■ WHAT IS REQUIRED ■
Exactly reproduce the lines from the line containing "изменить настройки link" to the end of the data below, inclusive, and nothing else.

[Saved entries]
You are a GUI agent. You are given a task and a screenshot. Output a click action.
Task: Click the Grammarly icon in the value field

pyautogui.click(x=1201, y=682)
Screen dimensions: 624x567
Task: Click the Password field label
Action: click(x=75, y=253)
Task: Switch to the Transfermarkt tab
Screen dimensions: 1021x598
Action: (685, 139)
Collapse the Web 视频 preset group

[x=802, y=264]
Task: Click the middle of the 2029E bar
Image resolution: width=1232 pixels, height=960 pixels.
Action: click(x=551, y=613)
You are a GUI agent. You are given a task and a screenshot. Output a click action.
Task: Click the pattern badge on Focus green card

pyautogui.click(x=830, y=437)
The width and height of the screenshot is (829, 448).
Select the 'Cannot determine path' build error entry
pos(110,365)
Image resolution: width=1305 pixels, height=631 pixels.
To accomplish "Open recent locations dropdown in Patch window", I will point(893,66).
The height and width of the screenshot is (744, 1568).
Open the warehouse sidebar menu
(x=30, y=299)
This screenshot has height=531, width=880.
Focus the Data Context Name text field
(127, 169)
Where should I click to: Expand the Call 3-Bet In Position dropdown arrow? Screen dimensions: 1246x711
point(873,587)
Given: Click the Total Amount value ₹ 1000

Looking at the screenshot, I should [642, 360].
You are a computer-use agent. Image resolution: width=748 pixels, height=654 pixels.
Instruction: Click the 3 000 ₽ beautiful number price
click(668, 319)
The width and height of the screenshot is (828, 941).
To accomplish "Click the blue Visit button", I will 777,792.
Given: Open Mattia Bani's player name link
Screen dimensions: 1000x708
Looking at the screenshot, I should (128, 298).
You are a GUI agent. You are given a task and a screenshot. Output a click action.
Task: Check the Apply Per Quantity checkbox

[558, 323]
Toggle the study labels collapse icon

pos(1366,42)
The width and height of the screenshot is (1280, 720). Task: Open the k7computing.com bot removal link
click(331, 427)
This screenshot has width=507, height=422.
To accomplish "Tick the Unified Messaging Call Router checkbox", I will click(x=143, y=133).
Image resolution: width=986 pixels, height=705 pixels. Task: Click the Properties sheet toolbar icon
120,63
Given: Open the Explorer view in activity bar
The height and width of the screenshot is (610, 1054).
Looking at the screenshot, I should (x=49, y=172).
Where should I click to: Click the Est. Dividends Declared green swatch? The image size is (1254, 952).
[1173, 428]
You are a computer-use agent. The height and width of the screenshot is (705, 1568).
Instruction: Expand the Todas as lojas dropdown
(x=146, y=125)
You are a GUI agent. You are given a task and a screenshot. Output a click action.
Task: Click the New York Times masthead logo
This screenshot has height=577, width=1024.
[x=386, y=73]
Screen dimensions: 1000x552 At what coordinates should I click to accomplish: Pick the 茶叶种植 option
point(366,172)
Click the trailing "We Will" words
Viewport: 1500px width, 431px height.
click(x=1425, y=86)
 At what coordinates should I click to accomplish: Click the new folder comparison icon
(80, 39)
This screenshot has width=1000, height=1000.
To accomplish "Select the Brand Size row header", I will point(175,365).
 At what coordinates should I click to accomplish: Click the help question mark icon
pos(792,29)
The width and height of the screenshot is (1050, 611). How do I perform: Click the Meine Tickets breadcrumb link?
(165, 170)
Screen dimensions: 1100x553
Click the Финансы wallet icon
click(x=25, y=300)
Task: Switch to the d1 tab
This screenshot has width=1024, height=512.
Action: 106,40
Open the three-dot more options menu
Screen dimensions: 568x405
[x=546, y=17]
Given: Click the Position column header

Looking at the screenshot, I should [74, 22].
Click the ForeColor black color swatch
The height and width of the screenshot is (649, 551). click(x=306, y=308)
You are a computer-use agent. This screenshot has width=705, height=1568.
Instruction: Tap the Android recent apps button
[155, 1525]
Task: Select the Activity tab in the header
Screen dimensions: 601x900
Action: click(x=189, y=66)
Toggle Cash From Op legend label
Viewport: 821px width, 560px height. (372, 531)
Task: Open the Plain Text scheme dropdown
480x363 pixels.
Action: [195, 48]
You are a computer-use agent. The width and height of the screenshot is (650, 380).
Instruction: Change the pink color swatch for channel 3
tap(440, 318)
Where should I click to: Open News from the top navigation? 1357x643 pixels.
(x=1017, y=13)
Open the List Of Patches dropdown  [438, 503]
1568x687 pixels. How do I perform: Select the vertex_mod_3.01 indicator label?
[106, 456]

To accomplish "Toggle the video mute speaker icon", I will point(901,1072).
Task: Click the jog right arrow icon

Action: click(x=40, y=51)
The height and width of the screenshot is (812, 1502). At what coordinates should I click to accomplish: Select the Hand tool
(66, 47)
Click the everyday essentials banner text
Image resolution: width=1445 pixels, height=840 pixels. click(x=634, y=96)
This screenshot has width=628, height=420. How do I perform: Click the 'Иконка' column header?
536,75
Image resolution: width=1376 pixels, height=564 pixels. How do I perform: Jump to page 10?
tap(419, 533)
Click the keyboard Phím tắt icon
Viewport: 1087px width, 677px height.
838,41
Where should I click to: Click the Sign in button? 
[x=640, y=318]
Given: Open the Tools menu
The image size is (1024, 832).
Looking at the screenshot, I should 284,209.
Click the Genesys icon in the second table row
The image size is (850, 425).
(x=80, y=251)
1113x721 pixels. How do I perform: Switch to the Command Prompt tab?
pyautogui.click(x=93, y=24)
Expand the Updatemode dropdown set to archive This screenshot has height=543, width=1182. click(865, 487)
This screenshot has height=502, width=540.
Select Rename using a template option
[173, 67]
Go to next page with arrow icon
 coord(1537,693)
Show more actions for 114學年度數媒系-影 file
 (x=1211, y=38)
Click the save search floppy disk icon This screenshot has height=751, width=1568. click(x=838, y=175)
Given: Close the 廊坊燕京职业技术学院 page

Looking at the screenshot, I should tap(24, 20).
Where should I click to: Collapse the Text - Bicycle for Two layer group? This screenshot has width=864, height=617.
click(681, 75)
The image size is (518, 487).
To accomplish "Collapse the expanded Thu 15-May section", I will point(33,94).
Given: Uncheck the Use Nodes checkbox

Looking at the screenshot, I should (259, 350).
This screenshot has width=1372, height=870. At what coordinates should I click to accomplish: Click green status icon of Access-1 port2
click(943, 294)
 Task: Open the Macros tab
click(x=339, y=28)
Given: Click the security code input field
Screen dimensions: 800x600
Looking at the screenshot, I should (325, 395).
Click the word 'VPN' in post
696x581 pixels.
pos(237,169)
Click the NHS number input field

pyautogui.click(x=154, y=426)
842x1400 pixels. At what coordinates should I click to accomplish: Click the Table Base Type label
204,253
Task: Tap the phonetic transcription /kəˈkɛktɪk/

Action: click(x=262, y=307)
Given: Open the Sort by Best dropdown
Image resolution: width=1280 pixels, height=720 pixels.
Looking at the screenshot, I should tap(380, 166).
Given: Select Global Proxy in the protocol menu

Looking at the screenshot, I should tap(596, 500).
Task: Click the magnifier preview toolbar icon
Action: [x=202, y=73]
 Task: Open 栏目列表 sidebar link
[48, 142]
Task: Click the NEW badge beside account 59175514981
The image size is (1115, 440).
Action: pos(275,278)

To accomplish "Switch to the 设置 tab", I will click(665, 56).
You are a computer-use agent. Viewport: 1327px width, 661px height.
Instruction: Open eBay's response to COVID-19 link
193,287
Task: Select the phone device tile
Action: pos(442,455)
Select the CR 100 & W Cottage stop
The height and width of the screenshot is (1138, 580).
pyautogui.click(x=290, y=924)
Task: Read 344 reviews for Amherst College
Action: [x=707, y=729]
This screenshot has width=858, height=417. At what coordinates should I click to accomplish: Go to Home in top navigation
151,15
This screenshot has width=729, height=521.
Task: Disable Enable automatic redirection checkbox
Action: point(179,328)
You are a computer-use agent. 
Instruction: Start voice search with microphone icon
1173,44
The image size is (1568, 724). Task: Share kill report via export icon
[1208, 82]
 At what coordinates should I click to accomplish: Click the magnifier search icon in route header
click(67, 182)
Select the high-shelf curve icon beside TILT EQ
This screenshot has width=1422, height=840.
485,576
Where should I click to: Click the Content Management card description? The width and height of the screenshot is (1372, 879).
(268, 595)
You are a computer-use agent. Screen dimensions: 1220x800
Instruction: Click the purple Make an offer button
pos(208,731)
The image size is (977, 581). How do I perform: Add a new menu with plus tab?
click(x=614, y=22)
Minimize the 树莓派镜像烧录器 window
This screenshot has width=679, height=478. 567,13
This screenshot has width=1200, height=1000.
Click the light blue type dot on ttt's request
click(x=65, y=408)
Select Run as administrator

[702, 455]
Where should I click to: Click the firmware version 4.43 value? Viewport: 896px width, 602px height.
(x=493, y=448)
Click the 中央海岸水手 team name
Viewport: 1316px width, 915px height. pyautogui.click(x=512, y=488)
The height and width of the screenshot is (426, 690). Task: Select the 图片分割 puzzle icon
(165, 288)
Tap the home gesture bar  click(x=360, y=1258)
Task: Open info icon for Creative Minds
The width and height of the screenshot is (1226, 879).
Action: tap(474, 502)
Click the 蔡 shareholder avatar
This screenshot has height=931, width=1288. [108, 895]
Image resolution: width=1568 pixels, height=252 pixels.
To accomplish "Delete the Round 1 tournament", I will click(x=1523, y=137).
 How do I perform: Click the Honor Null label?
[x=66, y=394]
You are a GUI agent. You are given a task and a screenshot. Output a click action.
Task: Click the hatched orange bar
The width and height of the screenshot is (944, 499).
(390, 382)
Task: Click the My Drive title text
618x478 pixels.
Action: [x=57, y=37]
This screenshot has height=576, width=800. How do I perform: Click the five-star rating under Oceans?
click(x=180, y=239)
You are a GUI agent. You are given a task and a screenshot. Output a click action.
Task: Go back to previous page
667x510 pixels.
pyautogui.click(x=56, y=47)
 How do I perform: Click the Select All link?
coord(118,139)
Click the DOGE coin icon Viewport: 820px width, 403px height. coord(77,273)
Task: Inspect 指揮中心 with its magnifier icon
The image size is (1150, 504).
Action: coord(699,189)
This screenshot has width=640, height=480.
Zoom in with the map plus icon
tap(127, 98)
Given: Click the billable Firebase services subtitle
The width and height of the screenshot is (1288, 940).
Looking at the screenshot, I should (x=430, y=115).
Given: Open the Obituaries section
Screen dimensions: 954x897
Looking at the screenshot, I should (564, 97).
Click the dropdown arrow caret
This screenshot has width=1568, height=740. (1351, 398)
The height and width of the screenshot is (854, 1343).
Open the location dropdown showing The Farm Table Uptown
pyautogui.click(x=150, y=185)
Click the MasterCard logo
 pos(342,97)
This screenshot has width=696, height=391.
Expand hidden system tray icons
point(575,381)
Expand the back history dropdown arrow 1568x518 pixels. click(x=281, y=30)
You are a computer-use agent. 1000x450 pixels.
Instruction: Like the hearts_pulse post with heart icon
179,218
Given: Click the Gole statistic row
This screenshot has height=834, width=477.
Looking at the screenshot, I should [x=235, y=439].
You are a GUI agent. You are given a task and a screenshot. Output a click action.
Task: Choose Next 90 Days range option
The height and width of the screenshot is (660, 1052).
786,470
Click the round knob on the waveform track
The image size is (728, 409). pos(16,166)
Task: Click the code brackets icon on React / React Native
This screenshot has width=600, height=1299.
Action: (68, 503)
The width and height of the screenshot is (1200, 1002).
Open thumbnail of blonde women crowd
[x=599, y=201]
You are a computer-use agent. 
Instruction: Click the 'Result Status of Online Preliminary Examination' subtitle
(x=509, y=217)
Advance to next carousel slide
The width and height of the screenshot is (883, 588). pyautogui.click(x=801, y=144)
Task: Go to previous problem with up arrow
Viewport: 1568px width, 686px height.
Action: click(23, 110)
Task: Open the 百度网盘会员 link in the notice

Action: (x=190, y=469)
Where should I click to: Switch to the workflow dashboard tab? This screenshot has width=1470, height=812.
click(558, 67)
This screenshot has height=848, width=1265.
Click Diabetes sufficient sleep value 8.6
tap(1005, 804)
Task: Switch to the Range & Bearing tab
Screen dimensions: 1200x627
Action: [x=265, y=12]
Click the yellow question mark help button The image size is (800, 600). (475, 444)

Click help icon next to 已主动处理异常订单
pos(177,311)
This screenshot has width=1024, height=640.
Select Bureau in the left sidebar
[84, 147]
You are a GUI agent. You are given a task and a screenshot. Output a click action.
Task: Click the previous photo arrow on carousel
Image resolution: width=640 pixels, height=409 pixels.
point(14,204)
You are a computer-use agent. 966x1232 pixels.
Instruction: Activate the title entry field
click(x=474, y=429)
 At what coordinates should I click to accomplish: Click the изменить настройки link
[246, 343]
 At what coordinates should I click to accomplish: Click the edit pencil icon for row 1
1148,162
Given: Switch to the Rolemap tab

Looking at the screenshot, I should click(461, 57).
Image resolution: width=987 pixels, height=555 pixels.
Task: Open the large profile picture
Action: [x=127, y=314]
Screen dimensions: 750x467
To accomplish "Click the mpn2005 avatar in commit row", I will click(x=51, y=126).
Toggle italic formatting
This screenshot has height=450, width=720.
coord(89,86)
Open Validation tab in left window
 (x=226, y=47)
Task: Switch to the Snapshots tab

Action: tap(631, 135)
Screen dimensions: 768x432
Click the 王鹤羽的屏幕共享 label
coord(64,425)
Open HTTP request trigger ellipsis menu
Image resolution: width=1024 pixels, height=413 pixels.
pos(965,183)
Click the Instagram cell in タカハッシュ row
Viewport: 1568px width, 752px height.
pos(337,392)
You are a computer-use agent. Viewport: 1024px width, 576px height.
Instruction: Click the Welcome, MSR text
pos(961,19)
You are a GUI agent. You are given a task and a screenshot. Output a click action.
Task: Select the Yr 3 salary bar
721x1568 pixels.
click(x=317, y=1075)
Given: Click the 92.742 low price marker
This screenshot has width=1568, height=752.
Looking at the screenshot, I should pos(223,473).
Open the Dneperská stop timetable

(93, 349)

■ THE ANSWER ■
 At what coordinates should I click to accomplish: Click the изменить настройки link
[246, 343]
 At what coordinates should I click to accomplish: Click the edit pencil icon for row 1
1148,162
Given: Switch to the Rolemap tab

Looking at the screenshot, I should click(461, 57).
Image resolution: width=987 pixels, height=555 pixels.
Task: Open the large profile picture
Action: [x=127, y=314]
Screen dimensions: 750x467
To accomplish "Click the mpn2005 avatar in commit row", I will click(x=51, y=126).
Toggle italic formatting
This screenshot has height=450, width=720.
coord(89,86)
Open Validation tab in left window
 (x=226, y=47)
Task: Switch to the Snapshots tab

Action: tap(631, 135)
Screen dimensions: 768x432
Click the 王鹤羽的屏幕共享 label
coord(64,425)
Open HTTP request trigger ellipsis menu
Image resolution: width=1024 pixels, height=413 pixels.
pos(965,183)
Click the Instagram cell in タカハッシュ row
Viewport: 1568px width, 752px height.
pos(337,392)
You are a computer-use agent. Viewport: 1024px width, 576px height.
Instruction: Click the Welcome, MSR text
pos(961,19)
You are a GUI agent. You are given a task and a screenshot. Output a click action.
Task: Select the Yr 3 salary bar
721x1568 pixels.
click(x=317, y=1075)
Given: Click the 92.742 low price marker
This screenshot has width=1568, height=752.
Looking at the screenshot, I should pos(223,473).
Open the Dneperská stop timetable

(93, 349)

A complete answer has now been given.